# FITNESS and NUTRITION FORUM > INJURIES, REHAB & SPA >  Self administering my own intradermal cortisone shot

## mick86

The title should have probably been "Self administering an intralesional cortisone shot"

I have developed an annoying cystic/nodular pimple on my chest. Its rather fresh but I know the sort and if left it will be there for months if left to heal on its own. In the past I used to have to wait months to see my dermatologist to have him inject cortisone into the lesion and that would cause it to rapidly heal, but I recently got a prescription for Kenacort (cortisone) and was able to find a family doctor who was willing to perform the injections on relatively short notice. I got the prescription because the doctor clinic did not carry the cortisone needed. I had 5 amps in the box but had my doctor use one on a cyst around 3 weeks back. 

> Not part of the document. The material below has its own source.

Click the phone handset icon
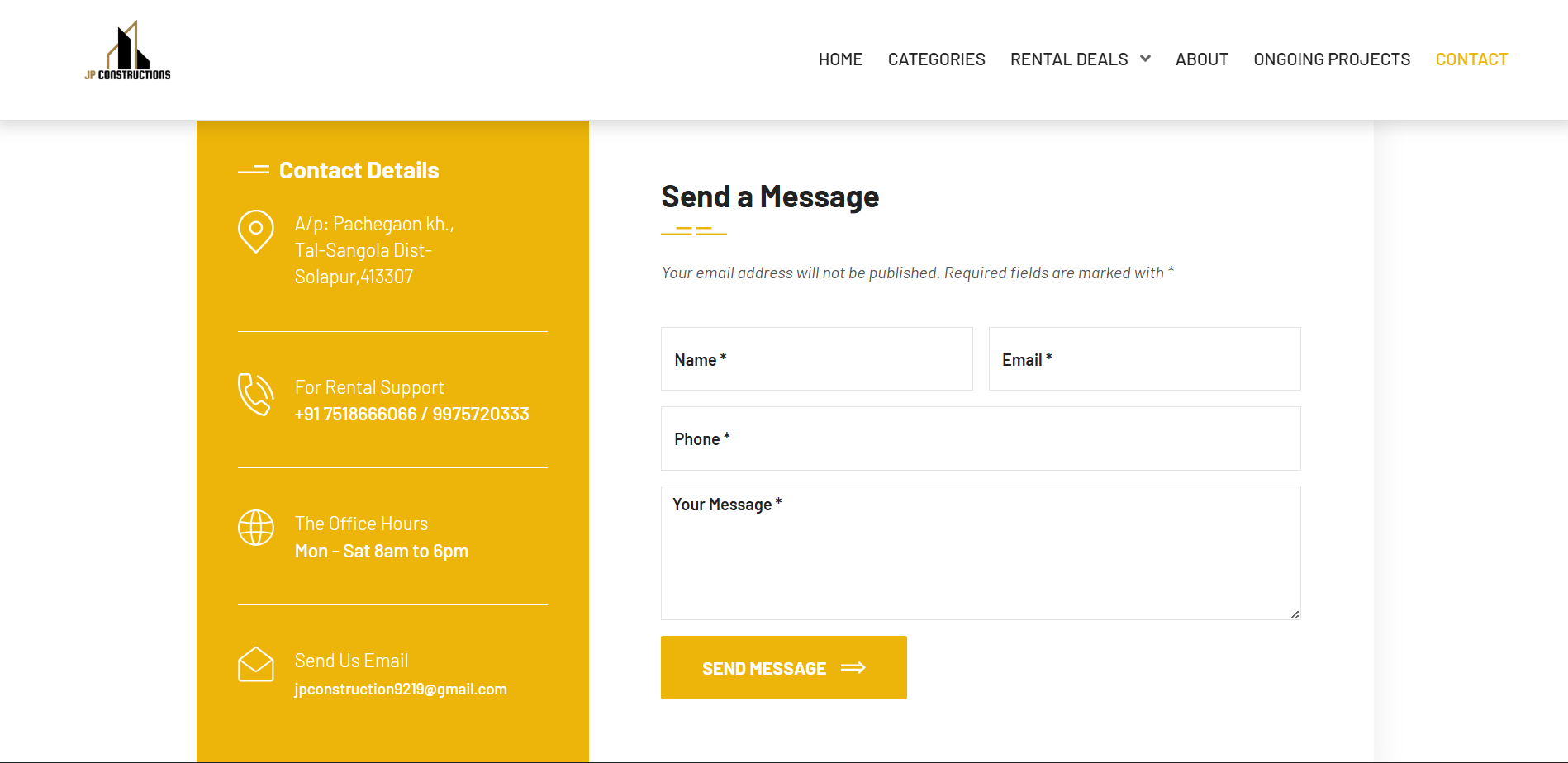 [x=256, y=395]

Anyway now that I have legally obtained my own cortisone, I don't see the need to spend the cash on a doctors appointment to get her to do something I have seen done around a dozen times, plus I don't want to wait. Anyone have any experience doing intralesional cortisone shots? I figure just swab it down, use the smallest gauge needle I have (25) as the doc usually uses an insulin pin, pinch/pull the cyst up a bit to separate it from underling structures and penetrate a few millimeters/half way in (the center). Inject around .2 - .3 ml (2-3mg) slowly and that's it. No more cystic pimple. What do you all think? Nothing like a DIY job to keep you entertained,  :LOL:

----------


## mick86

For anyone who's also considering trying this I have had success following the above procedure, if injecting into the face best to stick to around .1 ml (1mg) as a pock mark can apparently appear if you use too much. Ideally use a half strength substance for facial injections. Also I have found that it can be tricky injecting into the face or neck but It can be done, you just need to be very steady. I think Ideally you should use an insulin pin as thats what I have observed my dermatologist and doctor do but I have been using a 25 gauge pin on a 3ml barrel and thats been okay too.

----------


## juliareed

Hello I was wondering the exact same thing. So you have had positive results from self administering the cortisone shot? I would like to ask you how you got the cortisone itself, was it through a physician's prescription ? What kind of needle did you use and where did you buy it ?

----------


## yannick35

I inject my own prolotherapy so why not, you have to know where you inject after that its very easy, but remember that cortisone shot weaken the tissues and are not that good.

----------